• [Exercise directions]: The expected answer is the data below, retyped exactly.

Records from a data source
• • •

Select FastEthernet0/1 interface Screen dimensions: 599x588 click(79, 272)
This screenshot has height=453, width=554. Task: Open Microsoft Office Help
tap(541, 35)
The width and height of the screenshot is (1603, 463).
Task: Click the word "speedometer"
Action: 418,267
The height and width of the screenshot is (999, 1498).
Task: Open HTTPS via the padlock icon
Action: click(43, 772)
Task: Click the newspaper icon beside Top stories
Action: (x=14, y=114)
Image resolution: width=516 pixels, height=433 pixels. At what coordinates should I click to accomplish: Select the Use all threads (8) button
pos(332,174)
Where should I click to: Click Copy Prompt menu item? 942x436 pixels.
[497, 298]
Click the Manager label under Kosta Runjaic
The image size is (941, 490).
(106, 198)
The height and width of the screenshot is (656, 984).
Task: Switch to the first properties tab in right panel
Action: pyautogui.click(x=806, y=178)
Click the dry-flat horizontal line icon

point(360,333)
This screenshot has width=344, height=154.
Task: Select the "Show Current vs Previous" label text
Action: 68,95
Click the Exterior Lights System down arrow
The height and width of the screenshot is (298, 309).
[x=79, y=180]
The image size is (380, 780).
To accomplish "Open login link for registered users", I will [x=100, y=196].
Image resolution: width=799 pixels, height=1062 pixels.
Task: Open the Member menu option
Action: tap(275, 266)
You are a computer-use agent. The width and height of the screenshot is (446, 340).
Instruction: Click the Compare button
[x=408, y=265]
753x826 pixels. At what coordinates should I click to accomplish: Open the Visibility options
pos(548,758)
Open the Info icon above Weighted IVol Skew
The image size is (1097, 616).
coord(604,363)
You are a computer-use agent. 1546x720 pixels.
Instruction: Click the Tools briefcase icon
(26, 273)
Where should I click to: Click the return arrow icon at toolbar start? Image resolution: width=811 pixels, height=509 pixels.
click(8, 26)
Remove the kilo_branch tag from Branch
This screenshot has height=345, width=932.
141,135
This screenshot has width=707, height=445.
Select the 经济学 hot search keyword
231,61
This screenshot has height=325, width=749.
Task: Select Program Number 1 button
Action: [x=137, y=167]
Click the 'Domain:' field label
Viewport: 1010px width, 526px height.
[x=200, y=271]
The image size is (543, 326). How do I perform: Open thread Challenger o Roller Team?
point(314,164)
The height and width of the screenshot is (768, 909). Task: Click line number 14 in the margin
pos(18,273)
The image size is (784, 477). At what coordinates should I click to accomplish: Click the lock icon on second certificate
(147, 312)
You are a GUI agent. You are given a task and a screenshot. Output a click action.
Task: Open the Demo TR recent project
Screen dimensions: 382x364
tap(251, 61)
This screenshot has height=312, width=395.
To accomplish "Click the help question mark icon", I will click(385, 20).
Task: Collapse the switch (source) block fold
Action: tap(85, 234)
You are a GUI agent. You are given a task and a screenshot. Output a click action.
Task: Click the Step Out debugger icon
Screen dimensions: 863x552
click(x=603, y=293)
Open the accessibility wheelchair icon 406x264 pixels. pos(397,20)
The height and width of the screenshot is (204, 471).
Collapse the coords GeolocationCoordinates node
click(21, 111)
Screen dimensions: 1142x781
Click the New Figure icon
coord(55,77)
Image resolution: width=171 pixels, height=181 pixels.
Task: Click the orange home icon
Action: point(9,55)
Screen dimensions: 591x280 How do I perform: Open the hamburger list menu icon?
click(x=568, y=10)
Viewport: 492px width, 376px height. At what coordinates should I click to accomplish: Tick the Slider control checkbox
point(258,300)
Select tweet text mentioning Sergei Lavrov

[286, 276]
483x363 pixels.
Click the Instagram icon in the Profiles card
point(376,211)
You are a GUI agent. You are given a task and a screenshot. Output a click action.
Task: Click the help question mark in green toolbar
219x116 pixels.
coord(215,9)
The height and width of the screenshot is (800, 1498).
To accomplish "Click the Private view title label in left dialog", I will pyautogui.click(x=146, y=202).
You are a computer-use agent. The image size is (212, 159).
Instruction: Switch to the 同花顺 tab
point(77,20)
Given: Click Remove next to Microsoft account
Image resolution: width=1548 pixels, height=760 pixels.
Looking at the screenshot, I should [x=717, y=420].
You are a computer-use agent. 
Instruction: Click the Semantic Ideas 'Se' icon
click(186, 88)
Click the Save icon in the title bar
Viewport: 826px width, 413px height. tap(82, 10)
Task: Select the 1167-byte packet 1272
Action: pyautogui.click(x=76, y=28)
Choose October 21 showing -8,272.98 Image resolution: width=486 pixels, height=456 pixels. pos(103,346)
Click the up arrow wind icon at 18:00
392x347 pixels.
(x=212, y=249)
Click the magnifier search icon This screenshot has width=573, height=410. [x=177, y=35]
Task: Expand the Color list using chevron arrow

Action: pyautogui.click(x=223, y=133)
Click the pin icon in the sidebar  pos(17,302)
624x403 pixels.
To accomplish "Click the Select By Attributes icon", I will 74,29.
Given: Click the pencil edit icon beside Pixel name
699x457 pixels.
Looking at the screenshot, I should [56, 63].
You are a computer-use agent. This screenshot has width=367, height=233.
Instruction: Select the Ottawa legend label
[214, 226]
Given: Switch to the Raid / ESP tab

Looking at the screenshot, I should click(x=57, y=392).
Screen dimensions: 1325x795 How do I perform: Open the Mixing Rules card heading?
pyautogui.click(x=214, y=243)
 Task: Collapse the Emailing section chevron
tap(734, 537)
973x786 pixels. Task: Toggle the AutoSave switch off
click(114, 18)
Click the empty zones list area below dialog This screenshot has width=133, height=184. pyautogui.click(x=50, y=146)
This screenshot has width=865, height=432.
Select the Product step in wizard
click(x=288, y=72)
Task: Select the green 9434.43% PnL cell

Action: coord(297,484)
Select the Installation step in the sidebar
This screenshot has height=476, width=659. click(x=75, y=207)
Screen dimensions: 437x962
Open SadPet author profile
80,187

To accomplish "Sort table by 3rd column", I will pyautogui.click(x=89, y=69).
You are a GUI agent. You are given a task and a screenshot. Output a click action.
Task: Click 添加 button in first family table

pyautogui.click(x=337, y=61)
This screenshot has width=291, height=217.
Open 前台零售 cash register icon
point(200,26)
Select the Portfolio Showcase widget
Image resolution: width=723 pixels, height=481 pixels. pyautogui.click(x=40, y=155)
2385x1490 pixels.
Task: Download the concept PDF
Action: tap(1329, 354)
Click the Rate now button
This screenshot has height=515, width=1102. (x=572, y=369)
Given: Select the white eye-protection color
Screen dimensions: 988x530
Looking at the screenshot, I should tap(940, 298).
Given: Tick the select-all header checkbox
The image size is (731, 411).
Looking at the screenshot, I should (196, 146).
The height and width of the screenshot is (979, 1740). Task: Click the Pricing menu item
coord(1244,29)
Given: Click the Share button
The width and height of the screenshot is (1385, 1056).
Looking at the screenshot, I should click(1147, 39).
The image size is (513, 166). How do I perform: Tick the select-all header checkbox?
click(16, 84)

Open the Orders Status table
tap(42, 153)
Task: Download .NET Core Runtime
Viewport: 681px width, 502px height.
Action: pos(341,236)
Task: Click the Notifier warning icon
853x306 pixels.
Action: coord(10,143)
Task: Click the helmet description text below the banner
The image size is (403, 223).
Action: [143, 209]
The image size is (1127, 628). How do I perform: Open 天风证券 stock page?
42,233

• • •

• [Solution for this task]:
Select FastEthernet0/1 interface Screen dimensions: 599x588 click(79, 272)
This screenshot has height=453, width=554. Task: Open Microsoft Office Help
tap(541, 35)
The width and height of the screenshot is (1603, 463).
Task: Click the word "speedometer"
Action: 418,267
The height and width of the screenshot is (999, 1498).
Task: Open HTTPS via the padlock icon
Action: click(43, 772)
Task: Click the newspaper icon beside Top stories
Action: (x=14, y=114)
Image resolution: width=516 pixels, height=433 pixels. At what coordinates should I click to accomplish: Select the Use all threads (8) button
pos(332,174)
Where should I click to: Click Copy Prompt menu item? 942x436 pixels.
[497, 298]
Click the Manager label under Kosta Runjaic
The image size is (941, 490).
(106, 198)
The height and width of the screenshot is (656, 984).
Task: Switch to the first properties tab in right panel
Action: pyautogui.click(x=806, y=178)
Click the dry-flat horizontal line icon

point(360,333)
This screenshot has width=344, height=154.
Task: Select the "Show Current vs Previous" label text
Action: 68,95
Click the Exterior Lights System down arrow
The height and width of the screenshot is (298, 309).
[x=79, y=180]
The image size is (380, 780).
To accomplish "Open login link for registered users", I will [x=100, y=196].
Image resolution: width=799 pixels, height=1062 pixels.
Task: Open the Member menu option
Action: tap(275, 266)
You are a computer-use agent. The width and height of the screenshot is (446, 340).
Instruction: Click the Compare button
[x=408, y=265]
753x826 pixels. At what coordinates should I click to accomplish: Open the Visibility options
pos(548,758)
Open the Info icon above Weighted IVol Skew
The image size is (1097, 616).
coord(604,363)
You are a computer-use agent. 1546x720 pixels.
Instruction: Click the Tools briefcase icon
(26, 273)
Where should I click to: Click the return arrow icon at toolbar start? Image resolution: width=811 pixels, height=509 pixels.
click(8, 26)
Remove the kilo_branch tag from Branch
This screenshot has height=345, width=932.
141,135
This screenshot has width=707, height=445.
Select the 经济学 hot search keyword
231,61
This screenshot has height=325, width=749.
Task: Select Program Number 1 button
Action: [x=137, y=167]
Click the 'Domain:' field label
Viewport: 1010px width, 526px height.
[x=200, y=271]
The image size is (543, 326). How do I perform: Open thread Challenger o Roller Team?
point(314,164)
The height and width of the screenshot is (768, 909). Task: Click line number 14 in the margin
pos(18,273)
The image size is (784, 477). At what coordinates should I click to accomplish: Click the lock icon on second certificate
(147, 312)
You are a GUI agent. You are given a task and a screenshot. Output a click action.
Task: Open the Demo TR recent project
Screen dimensions: 382x364
tap(251, 61)
This screenshot has height=312, width=395.
To accomplish "Click the help question mark icon", I will click(385, 20).
Task: Collapse the switch (source) block fold
Action: tap(85, 234)
You are a GUI agent. You are given a task and a screenshot. Output a click action.
Task: Click the Step Out debugger icon
Screen dimensions: 863x552
click(x=603, y=293)
Open the accessibility wheelchair icon 406x264 pixels. pos(397,20)
The height and width of the screenshot is (204, 471).
Collapse the coords GeolocationCoordinates node
click(21, 111)
Screen dimensions: 1142x781
Click the New Figure icon
coord(55,77)
Image resolution: width=171 pixels, height=181 pixels.
Task: Click the orange home icon
Action: point(9,55)
Screen dimensions: 591x280 How do I perform: Open the hamburger list menu icon?
click(x=568, y=10)
Viewport: 492px width, 376px height. At what coordinates should I click to accomplish: Tick the Slider control checkbox
point(258,300)
Select tweet text mentioning Sergei Lavrov

[286, 276]
483x363 pixels.
Click the Instagram icon in the Profiles card
point(376,211)
You are a GUI agent. You are given a task and a screenshot. Output a click action.
Task: Click the help question mark in green toolbar
219x116 pixels.
coord(215,9)
The height and width of the screenshot is (800, 1498).
To accomplish "Click the Private view title label in left dialog", I will pyautogui.click(x=146, y=202).
You are a computer-use agent. The image size is (212, 159).
Instruction: Switch to the 同花顺 tab
point(77,20)
Given: Click Remove next to Microsoft account
Image resolution: width=1548 pixels, height=760 pixels.
Looking at the screenshot, I should [x=717, y=420].
You are a computer-use agent. 
Instruction: Click the Semantic Ideas 'Se' icon
click(186, 88)
Click the Save icon in the title bar
Viewport: 826px width, 413px height. tap(82, 10)
Task: Select the 1167-byte packet 1272
Action: pyautogui.click(x=76, y=28)
Choose October 21 showing -8,272.98 Image resolution: width=486 pixels, height=456 pixels. pos(103,346)
Click the up arrow wind icon at 18:00
392x347 pixels.
(x=212, y=249)
Click the magnifier search icon This screenshot has width=573, height=410. [x=177, y=35]
Task: Expand the Color list using chevron arrow

Action: pyautogui.click(x=223, y=133)
Click the pin icon in the sidebar  pos(17,302)
624x403 pixels.
To accomplish "Click the Select By Attributes icon", I will 74,29.
Given: Click the pencil edit icon beside Pixel name
699x457 pixels.
Looking at the screenshot, I should [56, 63].
You are a computer-use agent. This screenshot has width=367, height=233.
Instruction: Select the Ottawa legend label
[214, 226]
Given: Switch to the Raid / ESP tab

Looking at the screenshot, I should click(x=57, y=392).
Screen dimensions: 1325x795 How do I perform: Open the Mixing Rules card heading?
pyautogui.click(x=214, y=243)
 Task: Collapse the Emailing section chevron
tap(734, 537)
973x786 pixels. Task: Toggle the AutoSave switch off
click(114, 18)
Click the empty zones list area below dialog This screenshot has width=133, height=184. pyautogui.click(x=50, y=146)
This screenshot has width=865, height=432.
Select the Product step in wizard
click(x=288, y=72)
Task: Select the green 9434.43% PnL cell

Action: coord(297,484)
Select the Installation step in the sidebar
This screenshot has height=476, width=659. click(x=75, y=207)
Screen dimensions: 437x962
Open SadPet author profile
80,187

To accomplish "Sort table by 3rd column", I will pyautogui.click(x=89, y=69).
You are a GUI agent. You are given a task and a screenshot. Output a click action.
Task: Click 添加 button in first family table

pyautogui.click(x=337, y=61)
This screenshot has width=291, height=217.
Open 前台零售 cash register icon
point(200,26)
Select the Portfolio Showcase widget
Image resolution: width=723 pixels, height=481 pixels. pyautogui.click(x=40, y=155)
2385x1490 pixels.
Task: Download the concept PDF
Action: tap(1329, 354)
Click the Rate now button
This screenshot has height=515, width=1102. (x=572, y=369)
Given: Select the white eye-protection color
Screen dimensions: 988x530
Looking at the screenshot, I should tap(940, 298).
Given: Tick the select-all header checkbox
The image size is (731, 411).
Looking at the screenshot, I should (196, 146).
The height and width of the screenshot is (979, 1740). Task: Click the Pricing menu item
coord(1244,29)
Given: Click the Share button
The width and height of the screenshot is (1385, 1056).
Looking at the screenshot, I should click(1147, 39).
The image size is (513, 166). How do I perform: Tick the select-all header checkbox?
click(16, 84)

Open the Orders Status table
tap(42, 153)
Task: Download .NET Core Runtime
Viewport: 681px width, 502px height.
Action: pos(341,236)
Task: Click the Notifier warning icon
853x306 pixels.
Action: coord(10,143)
Task: Click the helmet description text below the banner
The image size is (403, 223).
Action: [143, 209]
The image size is (1127, 628). How do I perform: Open 天风证券 stock page?
42,233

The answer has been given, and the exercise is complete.